-- Begin Provided records --

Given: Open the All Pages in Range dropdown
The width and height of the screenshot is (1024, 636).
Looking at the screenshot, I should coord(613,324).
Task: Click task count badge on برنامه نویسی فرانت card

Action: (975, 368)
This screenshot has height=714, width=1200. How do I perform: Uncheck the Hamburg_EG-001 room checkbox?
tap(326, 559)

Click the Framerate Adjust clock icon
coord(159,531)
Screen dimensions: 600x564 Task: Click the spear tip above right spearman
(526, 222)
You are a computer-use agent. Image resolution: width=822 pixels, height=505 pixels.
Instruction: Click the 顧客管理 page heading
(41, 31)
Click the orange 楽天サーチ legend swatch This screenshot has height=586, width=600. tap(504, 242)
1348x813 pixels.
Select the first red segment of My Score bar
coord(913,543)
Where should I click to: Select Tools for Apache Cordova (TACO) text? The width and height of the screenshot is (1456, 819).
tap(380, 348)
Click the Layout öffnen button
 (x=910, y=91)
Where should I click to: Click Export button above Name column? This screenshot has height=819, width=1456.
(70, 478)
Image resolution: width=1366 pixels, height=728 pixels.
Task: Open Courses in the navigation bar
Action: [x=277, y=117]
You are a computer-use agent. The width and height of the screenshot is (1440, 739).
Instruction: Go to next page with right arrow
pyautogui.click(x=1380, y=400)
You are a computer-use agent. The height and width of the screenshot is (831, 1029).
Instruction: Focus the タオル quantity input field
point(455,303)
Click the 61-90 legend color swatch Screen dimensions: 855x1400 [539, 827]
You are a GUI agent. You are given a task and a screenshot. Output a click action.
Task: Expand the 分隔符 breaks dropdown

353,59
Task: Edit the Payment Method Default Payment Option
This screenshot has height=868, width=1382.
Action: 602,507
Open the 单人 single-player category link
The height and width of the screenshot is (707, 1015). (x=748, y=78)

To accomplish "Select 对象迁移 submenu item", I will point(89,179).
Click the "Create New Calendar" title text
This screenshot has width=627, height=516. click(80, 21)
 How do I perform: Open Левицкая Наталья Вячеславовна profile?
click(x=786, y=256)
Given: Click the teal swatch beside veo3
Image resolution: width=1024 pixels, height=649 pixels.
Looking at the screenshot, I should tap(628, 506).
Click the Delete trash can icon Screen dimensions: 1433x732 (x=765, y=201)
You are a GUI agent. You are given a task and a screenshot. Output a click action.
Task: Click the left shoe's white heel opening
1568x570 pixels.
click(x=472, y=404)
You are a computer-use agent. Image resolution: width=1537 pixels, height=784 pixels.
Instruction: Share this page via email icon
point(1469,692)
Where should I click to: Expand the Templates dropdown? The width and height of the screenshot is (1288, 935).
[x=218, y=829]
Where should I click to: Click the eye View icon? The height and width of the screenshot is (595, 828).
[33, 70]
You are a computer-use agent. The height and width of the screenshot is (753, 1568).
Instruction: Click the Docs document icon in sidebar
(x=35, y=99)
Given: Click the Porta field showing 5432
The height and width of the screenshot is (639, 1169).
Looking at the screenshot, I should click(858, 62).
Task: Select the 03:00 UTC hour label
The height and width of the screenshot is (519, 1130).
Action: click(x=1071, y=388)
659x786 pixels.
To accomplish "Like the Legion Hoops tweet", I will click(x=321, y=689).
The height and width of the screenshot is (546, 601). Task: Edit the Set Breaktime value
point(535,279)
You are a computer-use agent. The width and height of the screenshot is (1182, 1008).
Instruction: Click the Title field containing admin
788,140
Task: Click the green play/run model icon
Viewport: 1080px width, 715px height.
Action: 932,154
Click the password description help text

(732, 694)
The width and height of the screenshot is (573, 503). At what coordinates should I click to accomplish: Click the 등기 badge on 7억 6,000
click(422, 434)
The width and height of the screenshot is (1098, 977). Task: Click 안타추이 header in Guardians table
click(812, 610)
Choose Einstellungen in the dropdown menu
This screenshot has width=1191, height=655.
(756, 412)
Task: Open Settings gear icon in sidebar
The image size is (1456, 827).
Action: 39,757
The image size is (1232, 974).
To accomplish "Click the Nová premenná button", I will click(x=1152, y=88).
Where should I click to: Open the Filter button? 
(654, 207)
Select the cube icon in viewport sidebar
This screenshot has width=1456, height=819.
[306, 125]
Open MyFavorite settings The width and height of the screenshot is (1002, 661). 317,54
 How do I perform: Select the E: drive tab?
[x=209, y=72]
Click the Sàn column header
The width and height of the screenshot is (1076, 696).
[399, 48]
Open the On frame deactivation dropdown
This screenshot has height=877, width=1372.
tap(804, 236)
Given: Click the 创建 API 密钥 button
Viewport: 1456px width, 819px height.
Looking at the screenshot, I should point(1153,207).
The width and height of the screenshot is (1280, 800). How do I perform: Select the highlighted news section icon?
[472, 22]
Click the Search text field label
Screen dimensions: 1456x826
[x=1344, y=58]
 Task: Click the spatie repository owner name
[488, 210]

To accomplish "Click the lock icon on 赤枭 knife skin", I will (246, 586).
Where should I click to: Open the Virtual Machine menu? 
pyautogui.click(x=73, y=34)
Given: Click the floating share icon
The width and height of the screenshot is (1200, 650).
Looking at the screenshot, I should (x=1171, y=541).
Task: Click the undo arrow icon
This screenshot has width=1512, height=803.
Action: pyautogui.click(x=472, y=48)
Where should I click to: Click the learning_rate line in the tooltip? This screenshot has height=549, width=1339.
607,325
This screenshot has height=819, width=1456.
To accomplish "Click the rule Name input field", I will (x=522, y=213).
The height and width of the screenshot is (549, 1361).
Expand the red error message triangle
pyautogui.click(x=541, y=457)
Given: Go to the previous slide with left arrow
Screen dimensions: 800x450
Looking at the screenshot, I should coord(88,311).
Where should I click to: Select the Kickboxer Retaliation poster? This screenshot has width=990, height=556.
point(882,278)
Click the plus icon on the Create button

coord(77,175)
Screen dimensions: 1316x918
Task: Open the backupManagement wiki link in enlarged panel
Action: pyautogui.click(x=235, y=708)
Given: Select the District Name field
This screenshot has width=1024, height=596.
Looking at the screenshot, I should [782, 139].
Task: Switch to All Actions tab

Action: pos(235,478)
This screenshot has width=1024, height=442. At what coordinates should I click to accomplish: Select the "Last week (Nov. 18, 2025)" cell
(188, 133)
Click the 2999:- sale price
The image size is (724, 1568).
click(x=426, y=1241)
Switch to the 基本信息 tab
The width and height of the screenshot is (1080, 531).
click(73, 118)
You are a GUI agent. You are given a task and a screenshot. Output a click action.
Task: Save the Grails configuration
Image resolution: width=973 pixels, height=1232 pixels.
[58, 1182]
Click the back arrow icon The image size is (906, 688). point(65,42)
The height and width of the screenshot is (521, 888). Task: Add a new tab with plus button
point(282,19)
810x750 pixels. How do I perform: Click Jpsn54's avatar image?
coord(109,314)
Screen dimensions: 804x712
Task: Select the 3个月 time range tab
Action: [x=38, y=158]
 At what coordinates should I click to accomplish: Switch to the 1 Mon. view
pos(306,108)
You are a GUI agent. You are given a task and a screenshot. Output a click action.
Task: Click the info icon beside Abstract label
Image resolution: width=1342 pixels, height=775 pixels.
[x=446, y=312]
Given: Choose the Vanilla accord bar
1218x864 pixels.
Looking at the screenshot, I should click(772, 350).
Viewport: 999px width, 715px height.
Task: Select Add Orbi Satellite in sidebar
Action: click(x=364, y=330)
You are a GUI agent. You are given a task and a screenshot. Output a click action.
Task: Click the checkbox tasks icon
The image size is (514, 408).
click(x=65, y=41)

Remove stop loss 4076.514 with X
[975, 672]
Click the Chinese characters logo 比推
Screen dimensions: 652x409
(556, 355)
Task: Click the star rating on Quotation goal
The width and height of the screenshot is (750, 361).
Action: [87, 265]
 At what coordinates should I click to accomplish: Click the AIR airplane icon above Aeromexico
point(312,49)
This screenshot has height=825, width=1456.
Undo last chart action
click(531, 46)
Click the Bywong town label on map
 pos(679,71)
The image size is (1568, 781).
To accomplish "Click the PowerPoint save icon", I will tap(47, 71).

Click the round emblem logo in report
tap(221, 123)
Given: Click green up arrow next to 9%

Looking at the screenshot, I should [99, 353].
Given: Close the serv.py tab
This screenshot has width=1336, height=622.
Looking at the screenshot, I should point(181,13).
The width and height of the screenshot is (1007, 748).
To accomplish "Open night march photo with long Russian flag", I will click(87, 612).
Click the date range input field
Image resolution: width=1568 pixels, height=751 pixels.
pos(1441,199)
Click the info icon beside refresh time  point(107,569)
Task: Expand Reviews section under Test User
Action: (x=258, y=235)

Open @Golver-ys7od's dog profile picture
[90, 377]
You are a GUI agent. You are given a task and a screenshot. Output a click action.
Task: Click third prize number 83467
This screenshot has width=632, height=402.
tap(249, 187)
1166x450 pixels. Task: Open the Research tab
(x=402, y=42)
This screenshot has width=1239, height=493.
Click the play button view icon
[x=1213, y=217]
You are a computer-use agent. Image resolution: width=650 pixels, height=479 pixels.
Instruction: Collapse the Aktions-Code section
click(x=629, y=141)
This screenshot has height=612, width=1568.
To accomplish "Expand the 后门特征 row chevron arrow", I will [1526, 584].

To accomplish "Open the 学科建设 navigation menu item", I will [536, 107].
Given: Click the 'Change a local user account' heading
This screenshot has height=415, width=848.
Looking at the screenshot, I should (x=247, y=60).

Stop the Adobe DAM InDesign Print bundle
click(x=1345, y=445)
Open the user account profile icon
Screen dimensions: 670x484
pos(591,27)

-- End Provided records --

Copy the rows above from the line with "is (1440, 739)." to the line with "click(x=786, y=256)", both lines included, without changing anything.

You are a computer-use agent. The width and height of the screenshot is (1440, 739).
Instruction: Go to next page with right arrow
pyautogui.click(x=1380, y=400)
You are a computer-use agent. The height and width of the screenshot is (831, 1029).
Instruction: Focus the タオル quantity input field
point(455,303)
Click the 61-90 legend color swatch Screen dimensions: 855x1400 [539, 827]
You are a GUI agent. You are given a task and a screenshot. Output a click action.
Task: Expand the 分隔符 breaks dropdown

353,59
Task: Edit the Payment Method Default Payment Option
This screenshot has height=868, width=1382.
Action: 602,507
Open the 单人 single-player category link
The height and width of the screenshot is (707, 1015). (x=748, y=78)

To accomplish "Select 对象迁移 submenu item", I will point(89,179).
Click the "Create New Calendar" title text
This screenshot has width=627, height=516. click(80, 21)
 How do I perform: Open Левицкая Наталья Вячеславовна profile?
click(x=786, y=256)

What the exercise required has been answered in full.